Saturday, December 31, 2005

A meeting with Brion

I have been to Berlin again. Again for a conference, again in the first place to meet one man. Brion Vibber is the Chief Technological Officer of the Wikimedia Foundation. Brion is the person who is responsible for the technology behind Wikipedia, and all the other Wikimedia Foundation projects. Brion thinks that the first development milestone, the Wikidata namespace manager, could go into the next release of Mediawiki.. WOW

We discussed the long standing need for single login. Because it is a dependency for many other projects related to Ultimate Wiktionary and Wikimedia in general, if at all possible, Brion will start working on it soon after the release of MediaWiki 1.6. Brion will also look into Surfnet's A-Select in order to interface Wikimedia with other authentication service providers. There is a need for outside authentication to Wikimedia projects, especially Wiktionary, and A-Select has the potential to provide it. However, Brion feels that thinking about federation is only possible after the Wikimedia-internal authentication problems are fully resolved.

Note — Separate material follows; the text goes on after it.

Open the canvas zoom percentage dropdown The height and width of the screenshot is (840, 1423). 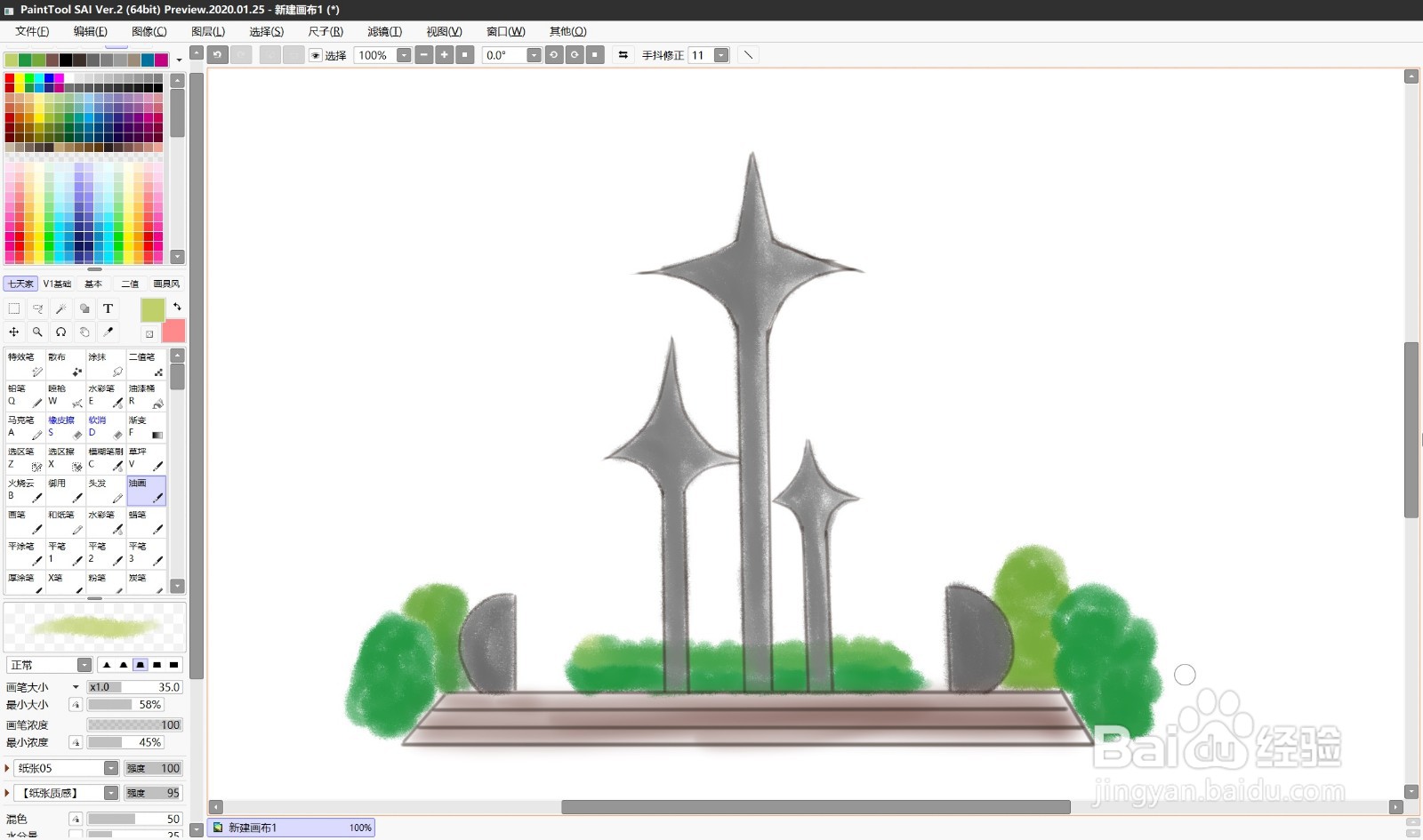405,55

Together with Erik, we discussed the need for handling multiple languages inside a MediaWiki installation, which is obviously related to Wikidata and UW and will likely be one of our next development milestones. While Brion sees this as a quite complex problem, he did agree that the situation as it currently is - that multilingual projects like Meta and Commons have no language-awareness whatsoever - is broken. What we agreed to do is to send him specifications to review before any implementation begins. Brion also pointed out some current and potential problems with MySQL: that certain UTF-8 characters cannot be stored with the proper charset encoding, and that it may not be possible to have multiple sorting orders on a field without duplicating it. (In this context, we debated the need for following important standards such as CLDR for locale data.)
Besides meeting Brion, we made an appointment with two officials of Wikimedia Germany to discuss the potential for cooperation in different areas. So far, the signals are positive.

Guten Rutsch!


Monday, December 26, 2005

May I present to you ...

I have been hoping for this, I have been more or less promissing this and it is with great happiness and gratitude that I announce that on Boxingday we can showcase the first public Wikidata database. It contains some 70.000 words in 22 languages with definitions typically in 4 languages.

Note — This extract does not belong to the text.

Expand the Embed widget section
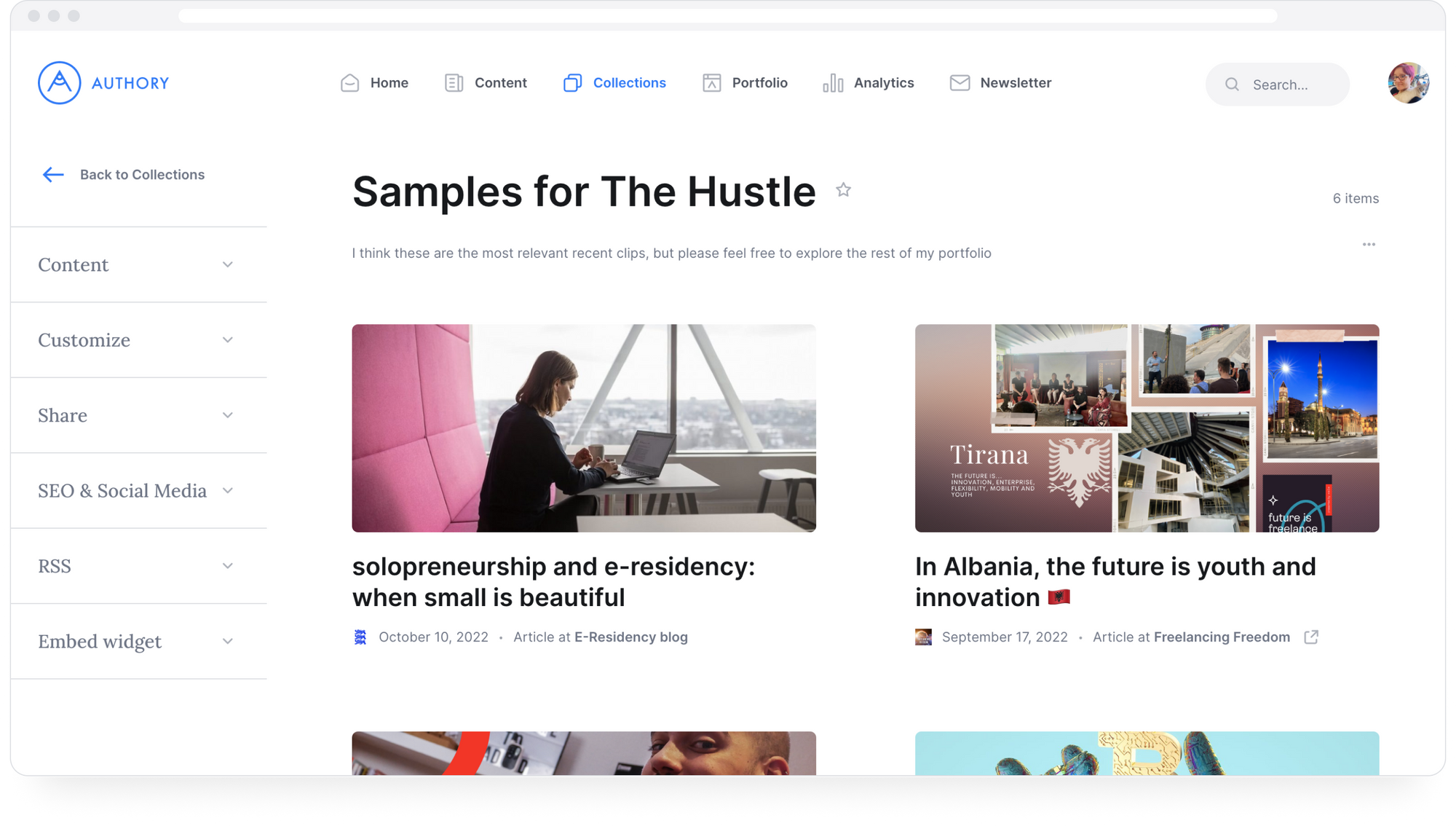The height and width of the screenshot is (826, 1456). (138, 642)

We have been given permission by European Environment Information and Observation Network (EIONET) to host the GEneral Multilingual Environmental Thesaurus (GEMET) thesaurus. This showcases our wish to have great relevant content in many languages that does have structures as can be found in thesauruses.

The data is not complete yet and the content will be improved. To put it in perspective, this read only implementation of a Wikidata database is a proof of concept. This will be expanded slowly but surely, not only to improve the technical features but also the information and the user interface.

We really welcome all your constructive comments.


Sunday, December 25, 2005

More pressies

Today I received another present. Angela informed me that a gentleman from Australia became aware that we might be interested in a machine translation engine. This is absolutely great news. Because the engine is an "n-gram" based design. This means that it has the potential to function for many languages. One other most relevant detail is that it has a small footprint.

Important is that even when this software is not and does not become Free software, we will be able to cooperate.. This is the key thing of the Ultimate Wiktionary project.

PS I received an e-mail from Erik that he is importing the GEMET data into a Wikidata database.. It does a cool 1.000 records a minute.

PS2 I am also celebrating Christmas. But I am in two minds.. I want this soo bad. How much do I want to be like a Santa bringing good cheer.. :)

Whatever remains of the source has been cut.